De Angelis, G. et al. (2018) ‘The use of social media among health professionals to facilitate chronic disease self-management with their patients: A systematic review’, DIGITAL HEALTH. doi: 10.1177/2055207618771416.
The objective of this systematic review was to summarize the evidence pertaining to the use of social media by health professionals to facilitate chronic disease self-management with their patients.
A systematic approach was used to retrieve and extract relevant data. A total of 5163 citations were identified, of which seven unique studies met criteria for inclusion; one was a randomized controlled trial, two were prospective cohort studies, and four were qualitative studies. The following social media platforms were evaluated: discussion forums (6 studies) and collaborative project (1 study).

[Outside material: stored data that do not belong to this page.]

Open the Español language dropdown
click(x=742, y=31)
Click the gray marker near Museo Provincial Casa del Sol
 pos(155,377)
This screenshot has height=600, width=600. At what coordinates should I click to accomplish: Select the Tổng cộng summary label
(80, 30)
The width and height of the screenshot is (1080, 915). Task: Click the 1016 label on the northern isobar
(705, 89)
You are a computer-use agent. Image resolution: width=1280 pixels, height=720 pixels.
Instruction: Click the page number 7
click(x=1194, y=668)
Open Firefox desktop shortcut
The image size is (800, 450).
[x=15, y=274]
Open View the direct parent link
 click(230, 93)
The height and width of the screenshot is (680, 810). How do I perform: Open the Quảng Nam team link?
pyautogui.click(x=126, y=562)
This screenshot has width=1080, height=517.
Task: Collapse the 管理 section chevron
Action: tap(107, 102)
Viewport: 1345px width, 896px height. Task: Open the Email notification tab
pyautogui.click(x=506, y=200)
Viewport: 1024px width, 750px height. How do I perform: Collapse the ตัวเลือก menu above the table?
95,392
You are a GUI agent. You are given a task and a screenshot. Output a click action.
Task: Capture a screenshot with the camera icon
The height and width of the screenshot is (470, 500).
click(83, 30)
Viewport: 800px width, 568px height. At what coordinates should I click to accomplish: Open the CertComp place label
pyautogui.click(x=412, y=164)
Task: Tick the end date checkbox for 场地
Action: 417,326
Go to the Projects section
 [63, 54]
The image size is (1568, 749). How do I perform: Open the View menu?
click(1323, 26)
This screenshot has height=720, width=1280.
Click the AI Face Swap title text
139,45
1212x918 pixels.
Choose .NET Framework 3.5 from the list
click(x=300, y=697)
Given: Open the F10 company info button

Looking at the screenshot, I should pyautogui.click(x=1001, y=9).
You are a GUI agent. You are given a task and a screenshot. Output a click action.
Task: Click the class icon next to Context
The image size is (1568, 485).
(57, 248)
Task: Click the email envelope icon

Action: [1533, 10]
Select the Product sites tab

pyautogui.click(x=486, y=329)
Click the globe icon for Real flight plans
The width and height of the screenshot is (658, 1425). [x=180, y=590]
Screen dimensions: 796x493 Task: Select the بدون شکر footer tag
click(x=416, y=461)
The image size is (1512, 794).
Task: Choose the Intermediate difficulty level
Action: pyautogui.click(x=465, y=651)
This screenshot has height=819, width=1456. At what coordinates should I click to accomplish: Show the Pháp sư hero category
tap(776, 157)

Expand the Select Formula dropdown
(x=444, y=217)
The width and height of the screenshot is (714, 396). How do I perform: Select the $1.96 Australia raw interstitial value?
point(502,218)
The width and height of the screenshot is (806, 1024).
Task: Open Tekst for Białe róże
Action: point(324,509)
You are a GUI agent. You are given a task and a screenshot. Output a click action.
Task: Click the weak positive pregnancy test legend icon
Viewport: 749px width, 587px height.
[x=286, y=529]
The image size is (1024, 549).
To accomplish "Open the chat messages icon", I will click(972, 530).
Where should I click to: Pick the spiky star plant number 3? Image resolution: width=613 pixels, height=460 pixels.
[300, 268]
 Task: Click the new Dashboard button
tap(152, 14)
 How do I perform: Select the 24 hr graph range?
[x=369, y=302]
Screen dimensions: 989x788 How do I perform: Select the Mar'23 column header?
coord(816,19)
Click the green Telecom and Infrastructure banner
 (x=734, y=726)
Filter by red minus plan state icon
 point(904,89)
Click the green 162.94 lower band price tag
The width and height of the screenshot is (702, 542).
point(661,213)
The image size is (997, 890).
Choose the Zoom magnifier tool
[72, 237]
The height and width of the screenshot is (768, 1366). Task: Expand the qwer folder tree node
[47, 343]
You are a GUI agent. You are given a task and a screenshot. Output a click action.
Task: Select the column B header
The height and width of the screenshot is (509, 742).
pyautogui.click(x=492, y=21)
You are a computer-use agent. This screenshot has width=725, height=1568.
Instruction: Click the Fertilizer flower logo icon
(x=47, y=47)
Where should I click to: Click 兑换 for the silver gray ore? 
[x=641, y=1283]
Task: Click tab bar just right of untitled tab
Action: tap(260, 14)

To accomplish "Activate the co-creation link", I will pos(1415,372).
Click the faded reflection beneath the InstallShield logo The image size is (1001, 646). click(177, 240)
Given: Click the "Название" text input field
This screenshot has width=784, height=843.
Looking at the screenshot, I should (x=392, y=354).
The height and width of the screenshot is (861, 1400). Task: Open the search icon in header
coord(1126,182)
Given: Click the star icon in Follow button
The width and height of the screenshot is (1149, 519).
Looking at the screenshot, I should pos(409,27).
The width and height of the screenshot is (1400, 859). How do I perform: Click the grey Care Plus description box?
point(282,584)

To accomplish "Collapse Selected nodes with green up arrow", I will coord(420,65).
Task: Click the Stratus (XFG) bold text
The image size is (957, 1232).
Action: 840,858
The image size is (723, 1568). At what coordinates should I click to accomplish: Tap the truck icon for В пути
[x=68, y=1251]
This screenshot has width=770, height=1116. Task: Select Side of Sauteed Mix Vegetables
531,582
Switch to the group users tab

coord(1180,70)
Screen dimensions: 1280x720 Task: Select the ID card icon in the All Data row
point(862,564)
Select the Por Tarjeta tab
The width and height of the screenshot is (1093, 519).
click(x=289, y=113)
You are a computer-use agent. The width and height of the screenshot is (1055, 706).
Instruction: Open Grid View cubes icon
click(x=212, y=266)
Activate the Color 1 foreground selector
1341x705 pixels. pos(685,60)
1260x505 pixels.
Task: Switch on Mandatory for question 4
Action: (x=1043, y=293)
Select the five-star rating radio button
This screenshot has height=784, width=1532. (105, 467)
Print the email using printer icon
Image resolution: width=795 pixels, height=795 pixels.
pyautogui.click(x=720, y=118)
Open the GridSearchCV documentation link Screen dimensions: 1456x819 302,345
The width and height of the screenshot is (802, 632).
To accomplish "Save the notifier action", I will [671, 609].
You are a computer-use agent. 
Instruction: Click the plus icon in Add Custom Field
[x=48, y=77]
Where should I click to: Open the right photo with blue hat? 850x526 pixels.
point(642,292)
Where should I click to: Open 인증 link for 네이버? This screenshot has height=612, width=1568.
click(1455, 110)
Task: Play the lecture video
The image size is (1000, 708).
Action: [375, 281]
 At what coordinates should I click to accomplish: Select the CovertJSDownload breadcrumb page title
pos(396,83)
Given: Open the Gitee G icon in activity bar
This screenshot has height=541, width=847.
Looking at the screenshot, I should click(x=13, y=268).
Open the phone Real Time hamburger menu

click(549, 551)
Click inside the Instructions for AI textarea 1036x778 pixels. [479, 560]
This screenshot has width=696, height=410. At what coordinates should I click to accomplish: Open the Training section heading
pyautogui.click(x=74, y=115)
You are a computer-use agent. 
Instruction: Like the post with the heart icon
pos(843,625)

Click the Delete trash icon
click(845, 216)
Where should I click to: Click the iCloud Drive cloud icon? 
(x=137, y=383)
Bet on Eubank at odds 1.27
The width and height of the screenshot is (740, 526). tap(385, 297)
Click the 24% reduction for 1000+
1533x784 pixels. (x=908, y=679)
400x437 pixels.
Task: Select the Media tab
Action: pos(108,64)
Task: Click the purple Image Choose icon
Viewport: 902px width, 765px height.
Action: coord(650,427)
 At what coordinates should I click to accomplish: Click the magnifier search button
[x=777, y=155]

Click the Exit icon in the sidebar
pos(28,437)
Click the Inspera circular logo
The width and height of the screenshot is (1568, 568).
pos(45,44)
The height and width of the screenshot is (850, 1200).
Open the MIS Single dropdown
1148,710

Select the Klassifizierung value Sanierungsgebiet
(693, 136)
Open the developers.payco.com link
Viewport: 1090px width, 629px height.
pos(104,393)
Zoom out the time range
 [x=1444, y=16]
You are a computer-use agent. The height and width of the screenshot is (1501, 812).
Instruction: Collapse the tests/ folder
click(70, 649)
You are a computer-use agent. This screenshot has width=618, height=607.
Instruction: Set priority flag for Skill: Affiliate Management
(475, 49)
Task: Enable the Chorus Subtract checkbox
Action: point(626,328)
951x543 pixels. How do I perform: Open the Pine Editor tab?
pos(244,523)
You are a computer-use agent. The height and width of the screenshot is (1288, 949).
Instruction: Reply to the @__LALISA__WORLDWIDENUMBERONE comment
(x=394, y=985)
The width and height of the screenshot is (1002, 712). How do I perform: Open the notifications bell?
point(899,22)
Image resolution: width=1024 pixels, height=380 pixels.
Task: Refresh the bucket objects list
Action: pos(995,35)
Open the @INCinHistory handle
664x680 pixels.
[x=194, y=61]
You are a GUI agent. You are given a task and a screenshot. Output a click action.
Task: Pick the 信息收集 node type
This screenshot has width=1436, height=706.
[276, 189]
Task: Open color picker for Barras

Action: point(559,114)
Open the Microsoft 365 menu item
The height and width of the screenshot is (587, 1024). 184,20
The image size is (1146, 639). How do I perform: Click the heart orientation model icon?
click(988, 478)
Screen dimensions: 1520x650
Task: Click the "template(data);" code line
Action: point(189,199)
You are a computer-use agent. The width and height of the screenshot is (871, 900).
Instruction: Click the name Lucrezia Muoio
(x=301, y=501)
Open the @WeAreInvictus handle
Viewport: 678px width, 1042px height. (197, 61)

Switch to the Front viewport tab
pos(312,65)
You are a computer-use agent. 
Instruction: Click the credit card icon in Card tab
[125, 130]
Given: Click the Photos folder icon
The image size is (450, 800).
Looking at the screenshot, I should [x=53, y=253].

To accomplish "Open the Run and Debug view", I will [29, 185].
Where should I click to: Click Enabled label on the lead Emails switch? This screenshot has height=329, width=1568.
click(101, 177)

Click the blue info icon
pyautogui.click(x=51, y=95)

The available evidence suggests that health professionals perceived discussion forums and collaborative projects to be useful social media platforms to facilitate chronic disease self-management with patients. No relevant evidence was found regarding the use of other social media platforms. Most studies indicated positive findings regarding health professionals’ intention to use discussion forums, while the one study that used a collaborative project also indicated positive findings with its perceived ease of use as health professionals felt that it was useful to facilitate chronic disease self-management with patients. Mixed findings were seen in regards to health professionals’ perceived ease of use of discussion forums. The most common barrier to using social media platforms was the lack of time in health professionals’ schedules.
Discussion forums and collaborative projects appear to be promising resources for health professionals to assist their patients in self-managing their chronic conditions; however, further research comparing various social media platforms is needed.